Appel de Guterres contre le suprémacisme

Les mouvements suprémacistes blancs et néonazis sont en train de devenir une menace internationale, selon le chef de l'ONU.

Moins de deux mois après l'assaut sur le Capitole aux Etats-Unis, le secrétaire général de l'ONU a accusé ces mouvements extrémistes d'utiliser la pandémie et les divisions sociales et politiques pour s'élargir. Ceux-ci constituent "la plus grande menace pour la sécurité intérieure de plusieurs pays", a-t-il dit, sans nommer aucun de ces Etats. "Bien trop souvent, ces groupes haineux sont encouragés par des personnes occupant des postes à responsabilités", a-t-il déploré lundi en ouvrant le Conseil des droits de l'homme, piloté en ligne depuis Genève.
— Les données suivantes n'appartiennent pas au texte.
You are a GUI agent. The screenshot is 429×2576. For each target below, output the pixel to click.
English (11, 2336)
Là aussi, il n'a mentionné personne, notamment pas l'ancien président américain Donald Trump, accusé d'avoir attisé les violences récentes dans son pays. Et M. Guterres de cibler collectes de dons, discussions en ligne et collaboration entre ces mouvements. "Ce n'est que par une action concertée à l'échelle mondiale que nous pourrons mettre fin à cette menace" qui s'étend "de jour en jour", ajoute-t-il encore.
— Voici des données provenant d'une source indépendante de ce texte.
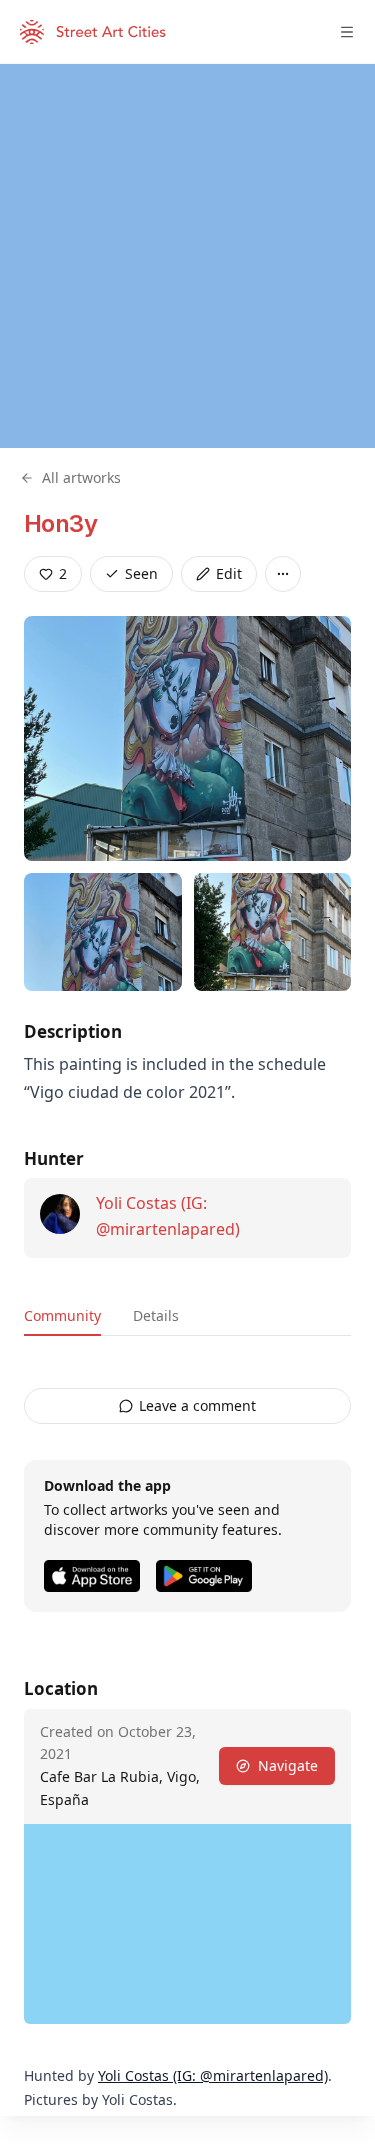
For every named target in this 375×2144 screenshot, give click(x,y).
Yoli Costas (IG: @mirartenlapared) (213, 2075)
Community (62, 1315)
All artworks (81, 477)
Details (156, 1315)
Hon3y (60, 523)
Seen (141, 573)
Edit (229, 573)
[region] (187, 256)
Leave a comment (197, 1405)
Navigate (288, 1765)
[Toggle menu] (347, 32)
Le racisme systémique doit à nouveau être discuté au Conseil qui est réuni pour un mois et s'annonce plus polarisé que jamais. Outre le réengagement américain comme observateur, la Chine, la Russie, la France et la Grande-Bretagne font de leur côté leur retour parmi les membres de l'instance.

Dans son discours, M. Guterres a encore appelé à mettre les droits de l'homme au centre des réglementations et des législations sur les technologies numériques. Il a relevé que la pandémie a augmenté l'inquiétude sur les plateformes numériques et "l'utilisation abusive des données" des citoyens, y compris par les gouvernements.

Le secrétaire général de l'ONU a également répété ses alertes contre les inégalités grandissantes et les discriminations des femmes et des minorités qui augmentent avec le coronavirus. Il a à nouveau appelé à collaborer sur les vaccins contre la pandémie.